▶ **DIRECTIONS**: All that is needed is an exact repetition of the lines from the one containing "The height and" through the final line of the material, without pictures.

▶ **DATA PROVIDED**:
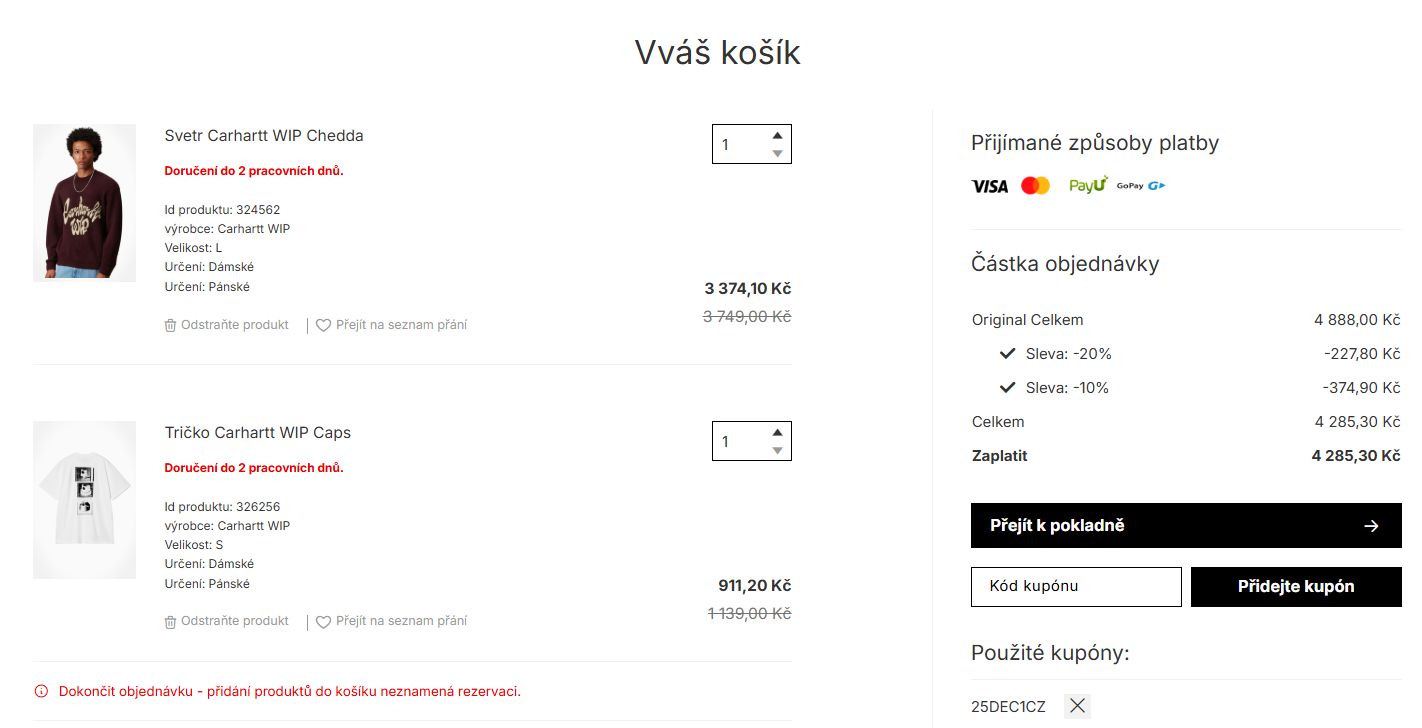This screenshot has width=1422, height=728.
Task: Click the Visa payment logo
Action: coord(990,186)
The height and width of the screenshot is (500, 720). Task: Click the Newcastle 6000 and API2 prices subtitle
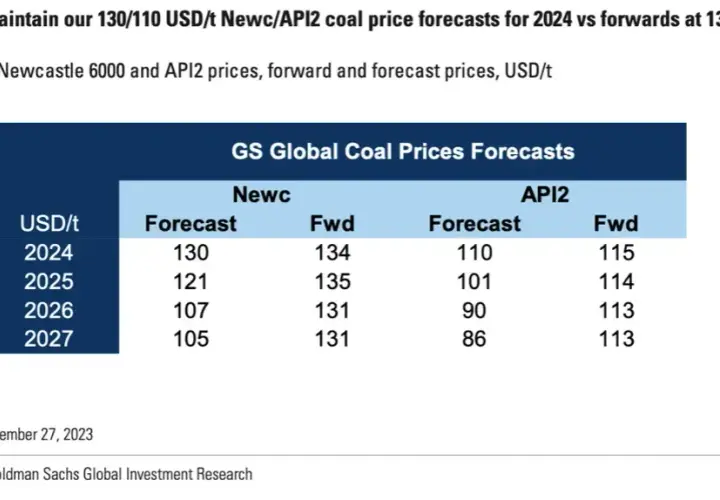[x=276, y=71]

▶ **SOLUTION TO THIS PROBLEM**:
The height and width of the screenshot is (500, 720). Task: Click the Newcastle 6000 and API2 prices subtitle
[x=276, y=71]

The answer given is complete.